SUPPLIED TEXT:
Medicaid/Medicare

Medicaid Market and Pediatric Patient Safety

How do market forces affect the safety of children in hospitals? A paper by Smith, et al. (HSR 2007) looks at data from Florida, New York and Wisconsin and they see if Medicaid market concentration affects quality of care for children aged 0-17.  It is important to examine Medicaid’s affect on patient safety since about 40% of all pediatric hospitalizations are charged to Medicaid.  Recent developments have lead to a variety of Medicaid programs.

Since the early 1990s, most states, with increasing flexibility granted by the federal government, have transferred Medicaid-eligible children into managed care programs as a way to improve access to preventive services and to reduce health care expenditures. Between 1991 and 2004, the proportion of Medicaid recipients enrolled in managed care plans increased from under 10 to over 60 percent.

Using data from the State Inpatient Databases (SID) and the Healthcare Cost and Utilization Project (HCUP), the authors calculate the  Herfindahl-Hirschman index (HHI) for both Medicaid-payer and hospital concentration.  The hospital data is adjusted for available technology using the ‘Saidin Index’ and DRG diagnoses are used to adjust for hospital case mix characteristics.

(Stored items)

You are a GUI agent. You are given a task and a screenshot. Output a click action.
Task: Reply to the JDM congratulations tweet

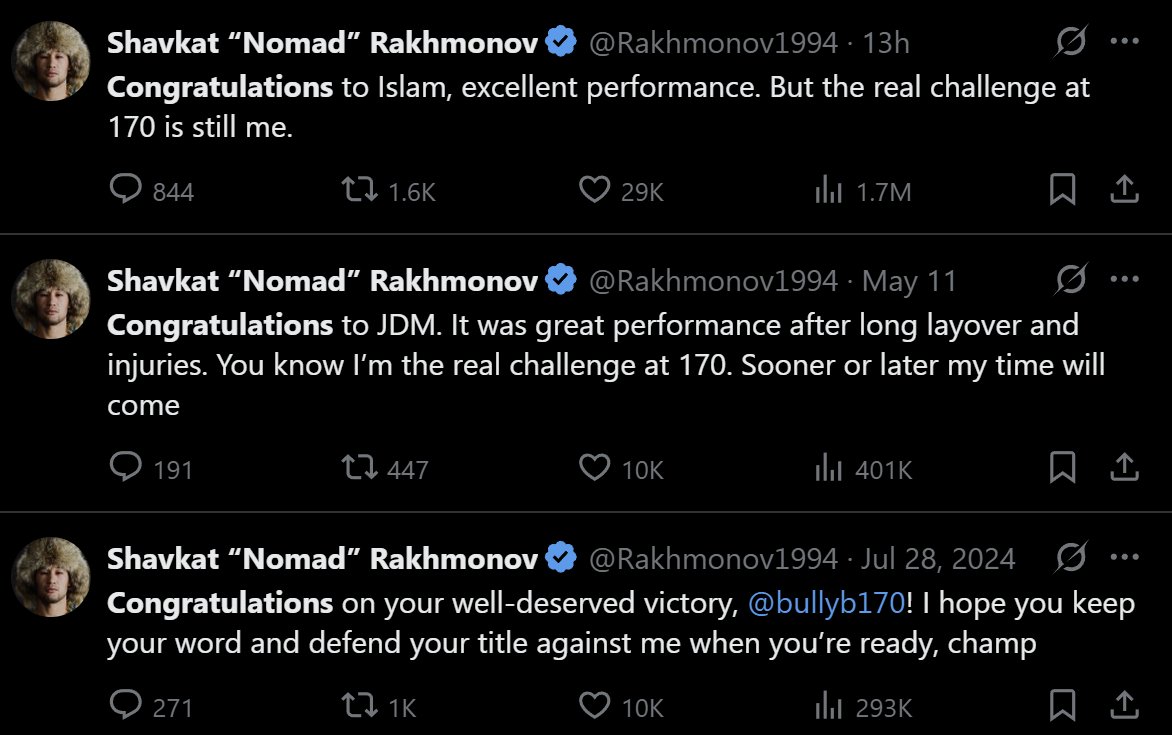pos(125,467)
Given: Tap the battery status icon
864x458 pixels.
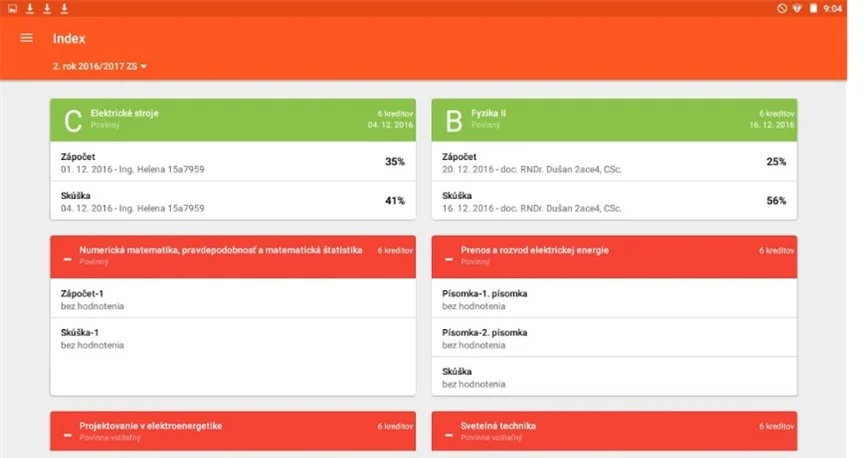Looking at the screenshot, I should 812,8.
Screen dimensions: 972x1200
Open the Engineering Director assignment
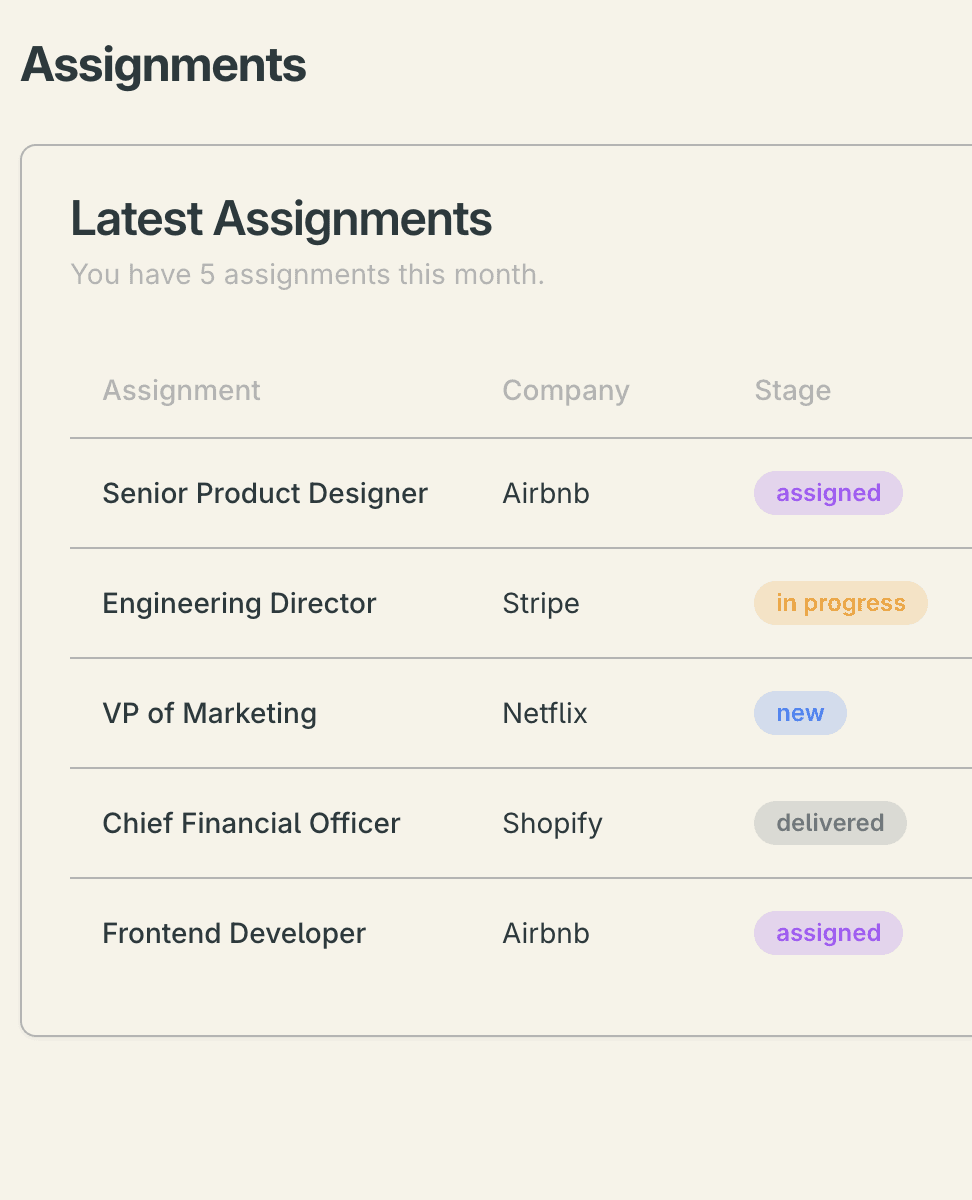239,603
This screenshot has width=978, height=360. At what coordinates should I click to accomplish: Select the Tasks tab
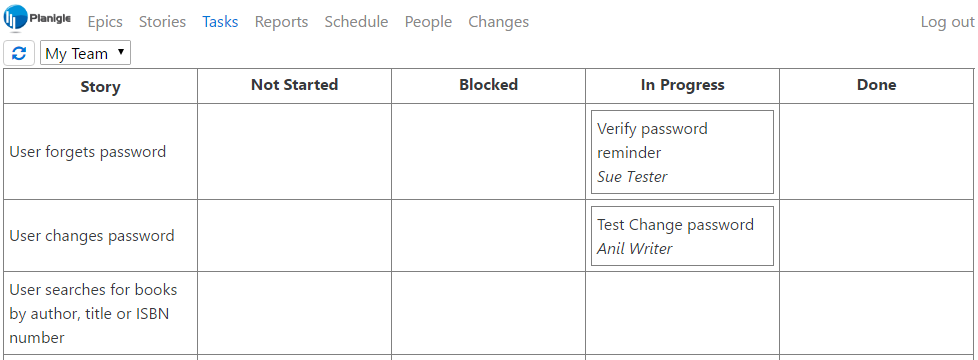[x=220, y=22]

WHAT TO PRODUCE: Continue the piece on Medicaid market concentration and pediatric patient safety, picking up right after its final sentence.

ANSWER SPACE:
The authors find the following:

At the market level, patients in markets in which Medicaid payers face relatively little competition are more likely to experience a patient safety event (odds ratio [OR]=1.602), while patients in markets in which hospitals face relatively little competition are less likely to experience an adverse event (OR=0.686). At the patient-discharge and hospital levels, Medicaid characteristics are not significantly associated with the incidence of a pediatric patient safety event.

The authors do note, however, that the number of Medicaid markets with high market power is very small and not representative of most Medicaid markets.  Thus, these results may not be very generalizable.